Taking Notice: JT Blatty at Martine Chaisson Gallery

Dillon Raborn considers how JT Blatty’s photographs, currently on view at Martine Chaisson Gallery, might inspire viewers to take action against climate change.

JT Blatty, Doogie and the Gator, 2015. Archival pigment print. Courtesy the artist and Martine Chaisson Gallery, New Orleans.

The wetlands are dying. This fact has been hammered home by what feels like hundreds of awareness campaigns by state agencies and advocacy groups to the point that the environmental reality has nearly become hackneyed to the ears of listeners. Most Louisianans do not live on the bayou, so numbness to reminders of our circumstances begins to set in. For this reason, JT Blatty’s approach in her Fish Town series, now on view at Martine Chaisson Gallery, is important because it humanizes the issue—something easily done, considering the communities of Louisianans disappearing with the land itself.

“Fish Town” is accompanied by a printed publication of the same title containing the photographs in the show as well as documented oral histories of coastal communities sustained by the fishing industry. In the exhibition, generational legacies are most emotionally felt in one of its smaller photographs, Doogie and the Gator, 2015, a portrait of an elderly man whose labor-worn hands gently cradle an infant alligator, a blurred collection of whiskey and rum bottles set behind them. It’s a simple, but effective, image. However, Doogie is one of only a handful of photographs in the exhibition featuring figures.

JT Blatty, Delacroix, 2014. Archival pigment print. Courtesy the artist and Martine Chaisson Gallery, New Orleans.

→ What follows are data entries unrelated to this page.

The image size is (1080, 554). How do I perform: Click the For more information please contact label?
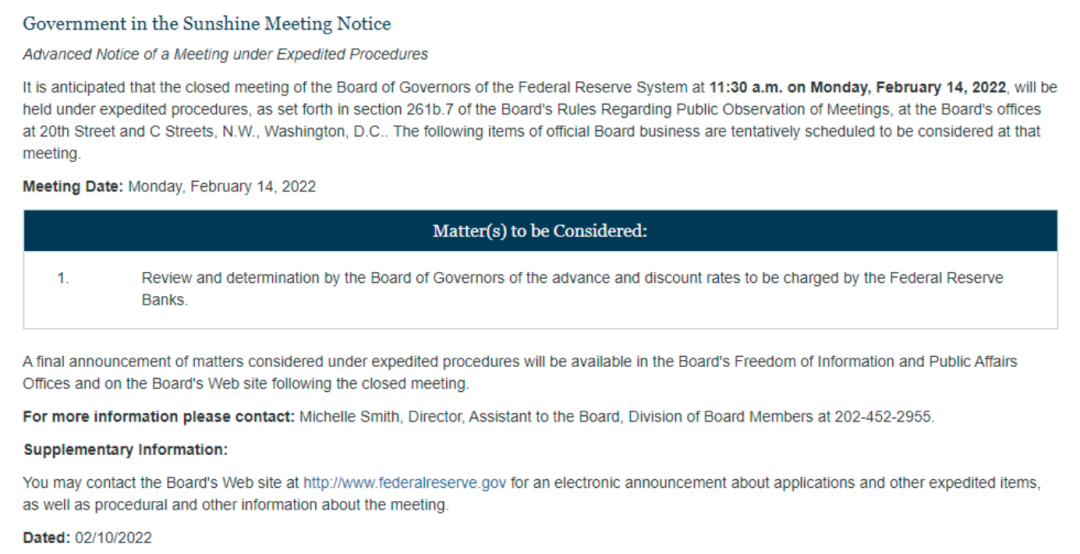pos(158,417)
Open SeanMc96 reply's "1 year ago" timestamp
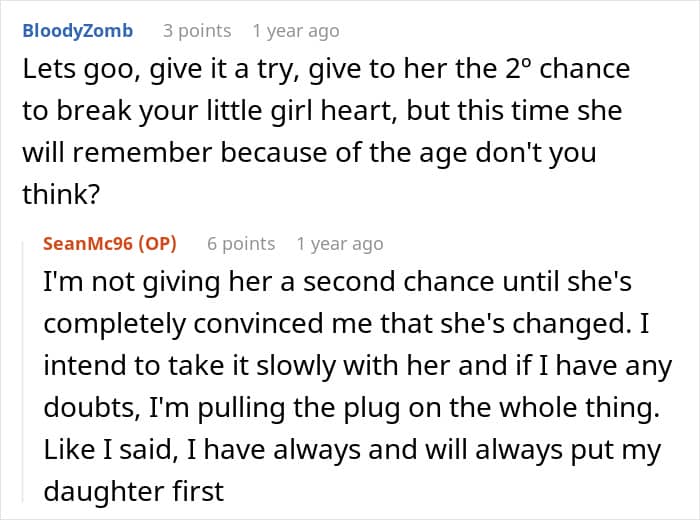 (x=340, y=244)
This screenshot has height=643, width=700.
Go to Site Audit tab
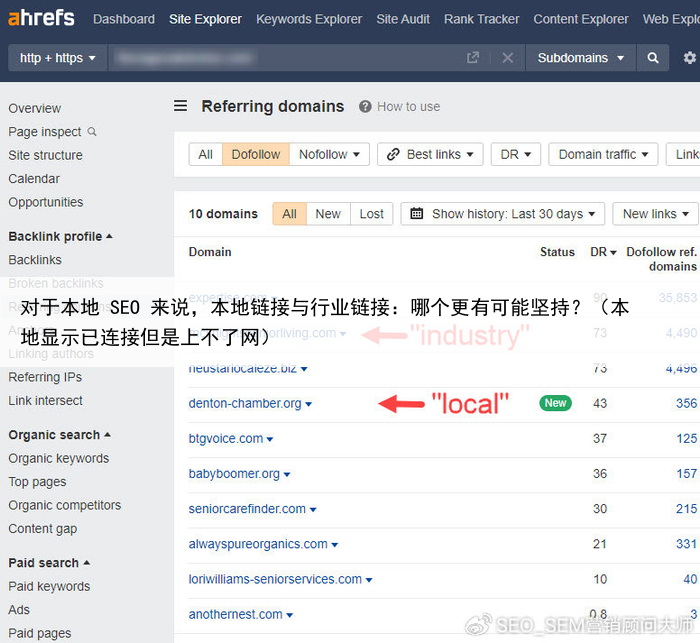click(x=403, y=19)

Blatty embeds human interest in a documentary framework mostly by her use of the imagerial index, an idea first formulated by semiotician Charles S. Peirce to describe presence through absence. Whereas Peirce cited a bullet hole as an indicator of the former presence of a bullet, Blatty ups the scale significantly in Delacroix, 2014, an aerial shot of the unincorporated fishing town in St. Bernard Parish. Barely a vehicle is seen on the road peppered with seemingly inactive buildings parallel the boatless river. Counter to the visual clarity of Delacroix is the haunting, otherworldly lighting and color scheme of Shell Beach Night, 2014, another humanless composition of a humble fishing vessel dragged onto a grassy shore, coated orange by the photographer’s lighting fixture. In the evening sky, a giant oak silhouette is cast against what looks to be an extraordinarily bright city glow, the distant bustling activity in contrast to the shore upon which viewers are placed alone.

“Fish Town” is a simple but successful reminder that however important an issue, humanizing it can hoist a sense of urgency upon what may otherwise seem like someone else’s problem. To humanize is to make it our problem and frame it with a responsibility to acknowledge it or, hopefully, act on it.

Editor's Note

JT Blatty’s “Fish Town” is on view through October 13, 2018, at Martine Chaisson Gallery (727 Camp Street) in New Orleans.